Treating your wooden gates, garage doors and external joinery

Like all exterior joinery, our wooden gates and garage doors need protecting from the extremes of the British climate if they are to last for many years. There are many types of treatments available, from paints to stains and oils.

Whats best for external joinery?

If you decide to oil your wooden gates or doors, then be aware that you could end up having to regularly apply additional coats of oil every 2-3 months to keep the timber in tip-top condition.

Of paints, steer away from ranch or fence paint as these are quite often made solely for rough sawn timber and will not adequately protect smooth planed timber. Gloss paints used to be the most common choice, but the main drawback with these products is that if water does penetrate the paintwork, then it won’t be able to escape effectively; if you’ve ever gone to repaint a window or similar that was previously coated in a gloss paint and found a paint shell on the exterior with rotten timber beneath it, then this is basically because moisture has gained access to the timber and not been able to be released.
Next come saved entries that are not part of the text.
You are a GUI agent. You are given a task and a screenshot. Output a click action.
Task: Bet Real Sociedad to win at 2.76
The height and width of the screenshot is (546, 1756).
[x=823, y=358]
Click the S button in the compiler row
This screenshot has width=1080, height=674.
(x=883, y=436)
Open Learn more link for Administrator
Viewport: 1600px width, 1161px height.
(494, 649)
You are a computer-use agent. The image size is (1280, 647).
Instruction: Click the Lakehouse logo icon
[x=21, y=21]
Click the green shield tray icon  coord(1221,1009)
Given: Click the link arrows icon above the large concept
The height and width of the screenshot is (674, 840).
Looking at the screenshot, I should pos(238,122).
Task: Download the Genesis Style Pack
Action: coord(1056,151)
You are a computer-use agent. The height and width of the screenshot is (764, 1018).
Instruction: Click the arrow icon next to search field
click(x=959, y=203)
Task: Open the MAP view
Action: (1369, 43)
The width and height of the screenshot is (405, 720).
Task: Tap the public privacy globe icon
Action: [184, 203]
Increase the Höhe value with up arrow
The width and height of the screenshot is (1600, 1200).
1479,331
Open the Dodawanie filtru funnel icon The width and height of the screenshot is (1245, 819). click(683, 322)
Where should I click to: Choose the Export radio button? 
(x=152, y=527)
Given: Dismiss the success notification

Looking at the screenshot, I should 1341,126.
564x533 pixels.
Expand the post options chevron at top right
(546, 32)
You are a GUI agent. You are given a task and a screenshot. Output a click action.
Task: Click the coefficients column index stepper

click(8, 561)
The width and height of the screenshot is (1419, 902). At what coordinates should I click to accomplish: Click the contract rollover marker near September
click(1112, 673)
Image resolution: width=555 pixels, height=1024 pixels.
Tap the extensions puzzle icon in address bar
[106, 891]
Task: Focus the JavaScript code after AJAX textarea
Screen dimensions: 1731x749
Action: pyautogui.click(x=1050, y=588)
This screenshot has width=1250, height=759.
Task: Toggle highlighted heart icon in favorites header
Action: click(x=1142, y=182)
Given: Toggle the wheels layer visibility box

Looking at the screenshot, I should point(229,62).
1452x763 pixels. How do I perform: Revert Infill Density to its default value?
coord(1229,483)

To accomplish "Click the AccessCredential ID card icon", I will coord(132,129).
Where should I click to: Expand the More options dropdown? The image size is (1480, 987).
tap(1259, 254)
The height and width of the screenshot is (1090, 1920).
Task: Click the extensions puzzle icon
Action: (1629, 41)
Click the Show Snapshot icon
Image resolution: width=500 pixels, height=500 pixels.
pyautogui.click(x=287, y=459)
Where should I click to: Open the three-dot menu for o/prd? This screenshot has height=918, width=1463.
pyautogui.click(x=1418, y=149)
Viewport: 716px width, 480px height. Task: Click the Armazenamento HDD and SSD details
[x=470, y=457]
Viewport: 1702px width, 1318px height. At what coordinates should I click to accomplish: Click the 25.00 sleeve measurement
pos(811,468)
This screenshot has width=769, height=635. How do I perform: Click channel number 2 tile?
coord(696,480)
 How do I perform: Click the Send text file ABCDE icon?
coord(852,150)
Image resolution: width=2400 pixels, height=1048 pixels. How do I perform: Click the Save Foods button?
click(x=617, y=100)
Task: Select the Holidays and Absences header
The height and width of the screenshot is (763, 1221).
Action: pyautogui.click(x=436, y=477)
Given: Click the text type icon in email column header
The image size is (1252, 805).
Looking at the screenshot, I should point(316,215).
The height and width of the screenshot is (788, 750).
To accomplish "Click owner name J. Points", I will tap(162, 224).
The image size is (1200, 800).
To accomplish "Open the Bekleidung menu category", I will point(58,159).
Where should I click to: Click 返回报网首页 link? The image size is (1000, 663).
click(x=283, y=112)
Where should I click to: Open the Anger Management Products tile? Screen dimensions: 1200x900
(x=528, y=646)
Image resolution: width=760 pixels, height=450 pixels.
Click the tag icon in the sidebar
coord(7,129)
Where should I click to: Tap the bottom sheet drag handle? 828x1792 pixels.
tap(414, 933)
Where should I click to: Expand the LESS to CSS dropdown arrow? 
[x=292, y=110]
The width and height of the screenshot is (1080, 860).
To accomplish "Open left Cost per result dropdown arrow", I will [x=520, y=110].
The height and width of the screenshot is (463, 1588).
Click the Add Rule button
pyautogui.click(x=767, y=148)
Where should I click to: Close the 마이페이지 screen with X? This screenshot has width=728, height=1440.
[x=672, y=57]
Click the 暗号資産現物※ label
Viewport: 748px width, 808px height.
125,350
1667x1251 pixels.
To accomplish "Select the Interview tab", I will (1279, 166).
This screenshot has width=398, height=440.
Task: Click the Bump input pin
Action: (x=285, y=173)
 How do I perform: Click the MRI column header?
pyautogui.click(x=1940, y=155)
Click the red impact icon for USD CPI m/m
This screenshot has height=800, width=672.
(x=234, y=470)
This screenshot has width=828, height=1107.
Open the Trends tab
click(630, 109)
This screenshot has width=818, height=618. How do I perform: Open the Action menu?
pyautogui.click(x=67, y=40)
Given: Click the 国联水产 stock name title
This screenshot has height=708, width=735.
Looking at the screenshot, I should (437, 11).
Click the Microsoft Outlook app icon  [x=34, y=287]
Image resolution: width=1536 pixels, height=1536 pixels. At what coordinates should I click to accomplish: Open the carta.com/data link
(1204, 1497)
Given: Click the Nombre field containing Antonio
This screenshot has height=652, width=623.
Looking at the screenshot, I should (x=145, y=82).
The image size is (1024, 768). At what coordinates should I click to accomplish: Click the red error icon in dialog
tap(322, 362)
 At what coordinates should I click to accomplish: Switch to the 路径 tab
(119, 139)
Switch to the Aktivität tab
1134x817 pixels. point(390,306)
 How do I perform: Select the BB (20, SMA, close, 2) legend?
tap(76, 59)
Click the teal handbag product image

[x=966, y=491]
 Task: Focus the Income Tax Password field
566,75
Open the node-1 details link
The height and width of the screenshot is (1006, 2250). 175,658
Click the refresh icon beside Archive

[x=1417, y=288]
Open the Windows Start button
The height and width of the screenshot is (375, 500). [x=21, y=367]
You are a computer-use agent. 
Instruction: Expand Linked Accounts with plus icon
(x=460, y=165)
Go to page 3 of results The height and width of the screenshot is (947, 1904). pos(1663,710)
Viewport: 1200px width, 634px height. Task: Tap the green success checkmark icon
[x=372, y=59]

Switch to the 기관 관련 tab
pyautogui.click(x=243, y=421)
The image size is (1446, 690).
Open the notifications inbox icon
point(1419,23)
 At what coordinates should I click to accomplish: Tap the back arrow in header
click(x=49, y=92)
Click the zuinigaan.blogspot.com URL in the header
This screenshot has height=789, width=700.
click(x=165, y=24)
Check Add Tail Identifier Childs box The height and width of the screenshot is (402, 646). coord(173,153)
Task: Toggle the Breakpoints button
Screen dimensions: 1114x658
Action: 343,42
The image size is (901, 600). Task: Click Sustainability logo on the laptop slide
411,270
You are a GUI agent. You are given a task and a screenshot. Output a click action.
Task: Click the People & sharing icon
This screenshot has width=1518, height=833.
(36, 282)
Microporous? Moisture vapour permeable?

Our recommendations are microporous or moisture vapour permeable paints and stains; this basically means the paint or stains will allow the timber to breathe, stopping any moisture from entering the timber, whilst releasing any moisture already present. A good quality microporous paint or stain will also contain a UV (ultra violet) filter to help protect against damage caused to the timber by sunlight. Amongst the many makes and brands available, our favoured is Sikkens, which we have over thirty years’ experience of using. If used correctly, and according to the manufacturers instructions, you could get up to three years’ usage before having to re-coat your wooden gates or garage doors.

So which particular Sikkens product do we recommend?

As mentioned, our favourite is Sikkens, which is a translucent stain (i.e. you can see the wood-grain underneath but it does have a tint which acts as a UV filter) which comes in a variety of shades.

The Sikkens products that we recommend, after speaking to the very helpful people at Sikkens’ Technical Advice centre, are Sikkens Cetol HLS Plus as the base coat, with Sikkens Filter 7 Plus for the top coats.

As well as the traditional Sikkens stains, which are available in a variety of timber shades (i.e. Mahogany, Oak), you can also source stains in a choice of colours from Sikkens’ Classic Collection – just make sure the colour you settle on is for outdoor use (as previously mentioned, Cetol HLS Plus and Cetol Filter 7 Plus).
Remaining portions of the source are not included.